I was a bit confused by a homwork problem that I was working on. The problem is that I found the flux of a charge and I know the demsions of the Gaussian surface it is encolsed in. It doesnt seem right intuitively to be able to find the location of the charge from this information....but mathmatically im thinking I can solve for r.
$$\Phi=\oint _\mathcal{S} \mathbf{E}\cdot d\mathbf{a} = \frac{q_{enc}}{\epsilon _0}$$
and since electric field is the flux over the area i can find it by
$$E=\Phi/A$$
so shouldnt I be able to find the position fo the charge from
$$\Phi/A=q/4\pi r^2 \epsilon_0$$
this is really confusing, do I have the theory wrong?

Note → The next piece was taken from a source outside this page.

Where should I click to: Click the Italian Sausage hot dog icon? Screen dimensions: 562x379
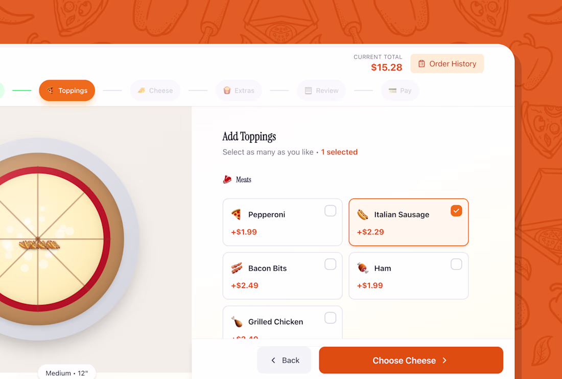tap(362, 214)
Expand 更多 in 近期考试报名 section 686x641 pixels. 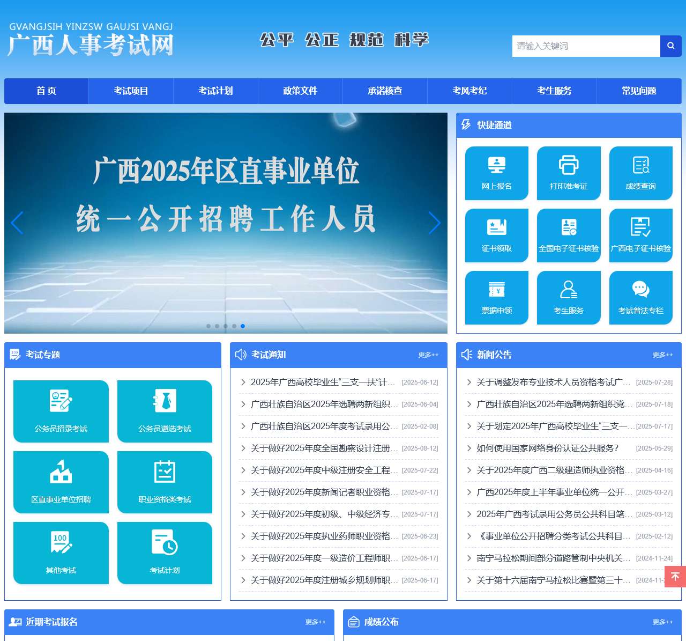click(x=315, y=622)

Yes, you have two different definitions for flux:

$$\Phi = E A$$

and

$$\Phi=\oint \vec{E}\cdot \vec{da}$$

Notice how the second definition is a generalization of the first one. The first equation only applies to flat surfaces which are perpendicular to the field, the second definition works in general.

Also, the r that you pulled out of Gauss' law is the radius of a spherical Gaussian surface (an hence the place you are looking at the field) , not "the distance to the charge".

THANK YOU, that makes alot more sense now!